ECLI:NL:RBAMS:2013:1913

Rechtbank Amsterdam

Datum uitspraak
2 april 2013
Publicatiedatum
1 mei 2013
Zaaknummer
13.707.176-2012
Instantie
Rechtbank Amsterdam
Type
Uitspraak
Rechtsgebied
Strafrecht
Procedures
  • Rekestprocedure
Vindplaatsen
  • Rechtspraak.nl
AI samenvatting door LexboostAutomatisch gegenereerd

Overlevering op basis van Europees Aanhoudingsbevel met betrekking tot een Ghanese verdachte

In deze zaak heeft de Rechtbank Amsterdam op 2 april 2013 uitspraak gedaan in een rekestprocedure met betrekking tot een Europees Aanhoudingsbevel (EAB) dat was uitgevaardigd door Italië. De zaak betreft de overlevering van een Ghanese verdachte, geboren in 1975, die momenteel gedetineerd is in Nederland. De officier van justitie, mr. K. van der Schaft, heeft de vordering tot overlevering ingediend op 7 januari 2013. De rechtbank heeft de identiteit van de opgeëiste persoon vastgesteld en bevestigd dat de opgeëiste persoon de Ghanese nationaliteit heeft.

De rechtbank heeft de vordering behandeld op een openbare zitting op 26 februari 2013, waarbij de opgeëiste persoon werd bijgestaan door haar raadsvrouw, mr. N. Swart. Tijdens de zitting heeft de rechtbank vragen gesteld aan de Italiaanse autoriteiten over de mogelijkheid van overname van de straf door Duitsland, aangezien de Duitse autoriteiten eerder een vergelijkbaar verzoek hadden afgewezen. De Italiaanse autoriteiten hebben echter bevestigd dat er geen gronden zijn om de overlevering te weigeren en dat zij de overlevering van de opgeëiste persoon wensen.

Opgeslagen vermeldingen:
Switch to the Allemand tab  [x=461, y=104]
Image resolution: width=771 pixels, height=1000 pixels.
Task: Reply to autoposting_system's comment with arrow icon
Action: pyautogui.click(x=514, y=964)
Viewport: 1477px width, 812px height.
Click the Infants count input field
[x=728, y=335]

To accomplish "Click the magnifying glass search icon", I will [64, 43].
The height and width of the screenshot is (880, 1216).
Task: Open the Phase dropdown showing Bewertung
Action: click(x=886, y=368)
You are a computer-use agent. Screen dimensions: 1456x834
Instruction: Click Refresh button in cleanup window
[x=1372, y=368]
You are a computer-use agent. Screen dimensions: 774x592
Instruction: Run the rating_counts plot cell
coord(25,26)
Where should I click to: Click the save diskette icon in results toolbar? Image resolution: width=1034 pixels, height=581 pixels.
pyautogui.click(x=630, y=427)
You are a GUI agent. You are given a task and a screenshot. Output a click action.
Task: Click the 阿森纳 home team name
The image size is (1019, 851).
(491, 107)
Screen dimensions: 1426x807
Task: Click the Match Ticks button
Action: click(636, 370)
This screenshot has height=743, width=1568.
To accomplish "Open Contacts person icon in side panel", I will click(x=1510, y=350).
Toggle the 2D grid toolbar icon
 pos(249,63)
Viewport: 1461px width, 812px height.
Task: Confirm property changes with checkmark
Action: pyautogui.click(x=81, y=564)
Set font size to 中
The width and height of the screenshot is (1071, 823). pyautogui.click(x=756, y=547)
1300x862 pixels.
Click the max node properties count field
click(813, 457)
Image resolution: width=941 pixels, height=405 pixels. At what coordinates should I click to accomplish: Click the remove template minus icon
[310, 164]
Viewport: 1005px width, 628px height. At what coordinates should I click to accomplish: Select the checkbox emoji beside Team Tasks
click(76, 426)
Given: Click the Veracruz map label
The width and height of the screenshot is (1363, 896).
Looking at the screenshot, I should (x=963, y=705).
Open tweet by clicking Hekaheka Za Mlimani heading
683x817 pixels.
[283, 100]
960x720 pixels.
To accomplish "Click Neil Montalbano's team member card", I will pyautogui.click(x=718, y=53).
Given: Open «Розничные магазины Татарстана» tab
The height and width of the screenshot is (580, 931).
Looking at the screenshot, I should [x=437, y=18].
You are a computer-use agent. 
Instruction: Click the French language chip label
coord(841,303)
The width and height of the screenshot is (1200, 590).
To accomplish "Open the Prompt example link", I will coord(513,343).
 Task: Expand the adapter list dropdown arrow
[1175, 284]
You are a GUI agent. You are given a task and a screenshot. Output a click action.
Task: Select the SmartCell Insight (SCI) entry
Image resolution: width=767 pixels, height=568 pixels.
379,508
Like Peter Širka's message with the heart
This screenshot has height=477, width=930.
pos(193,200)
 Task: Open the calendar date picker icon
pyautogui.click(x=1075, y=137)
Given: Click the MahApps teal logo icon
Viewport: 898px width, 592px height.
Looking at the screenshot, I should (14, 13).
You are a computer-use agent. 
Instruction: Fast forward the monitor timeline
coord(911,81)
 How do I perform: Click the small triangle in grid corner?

Opdrachten |
1. Noem alstublieft alle volledige datums (dag, maand en jaar) die in de uitspraak over het Europees Aanhoudingsbevel voorkomen.
2. Door wie werd de opgeëiste persoon volgens de uitspraak over het Europees Aanhoudingsbevel op de zitting bijgestaan?

Uitwerkingen per opdracht |
1.
2 april 2013
1 mei 2013
7 januari 2013
26 februari 2013

2. Door haar raadsvrouw, mr. N. Swart.